On Fri, Dec 30, 2011 at 9:15 AM, Jay Ashworth <j...@baylink.com> wrote:
> ----- Original Message -----
>> From: "Tim Starling" <tstarl...@wikimedia.org>
>
>> On 30/12/11 08:30, Dan Collins wrote:
>> > On Thu, Dec 29, 2011 at 4:24 PM, Huib Laurens <sterke...@gmail.com>
>> > wrote:
>> >> It doesn't need to be compatible or open-source right?
>> >
>> > GPL 2.0 section 2 b:
>> >
>> > b) You must cause any work that you distribute or publish, that in
>> > whole or in part contains or is derived from the Program or any part
>> > thereof, to be licensed as a whole at no charge to all third parties
>> > under the terms of this License.
>>
>> You can modify GPL software for private use. That clause only kicks in
>> when you "distribute or publish" the work, so you're generally OK if
>> you're just using it within a single company. Maybe that's what Huib
>> meant by "closed source".
>
> And since we're not under the *Affero* GPL, you can modify it, *and make it
> publicly available*, and still not be constrained by the licence (I don't
> think I've got that backwards, do I?)

You may be slightly confused or I may be slightly not a lawyer, but:

The Affero licence states that you may not use, distribute, or publish
any licensed or derivative work under any other licence.
The vanilla GPL states that you may not distribute or publish licensed
or derivative work under any other licence.

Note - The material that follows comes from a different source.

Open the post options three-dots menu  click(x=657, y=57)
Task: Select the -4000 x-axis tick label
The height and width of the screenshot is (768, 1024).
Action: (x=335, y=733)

It is therefore acceptable for Big Business Inc. to modify MediaWiki
and **use** it as bigbusiness.com, however they may not sell or give
(**distribute**) their modified version to any other company or
individual unless they obey the terms of the License. So if whoever it
is decided to modify MediaWiki by adding a closed-source extension,
however that works, and then gave that to their customers to put on
their websites, then they have violated the GPL, because they must
make available the complete source of their **derivative work** which
they have **distributed**. If however they have decided to modify
MediaWiki by adding a closed-source extension, however that works, and
then placed that on their servers at the request of a customer, then
they have not violated the GPL because their derivative work is being
**used** but not distributed.

This sort of thing gets complicated when you think about things like
paid hosting - you're selling it and making it available for use but
not distributing it. You'd think that they're breaking some provision
by making money off of their modified MediaWiki but I'm pretty sure
they aren't as long as the derivative work stays on their servers.
(but is the HTML generated then also a derivative work? probably not?)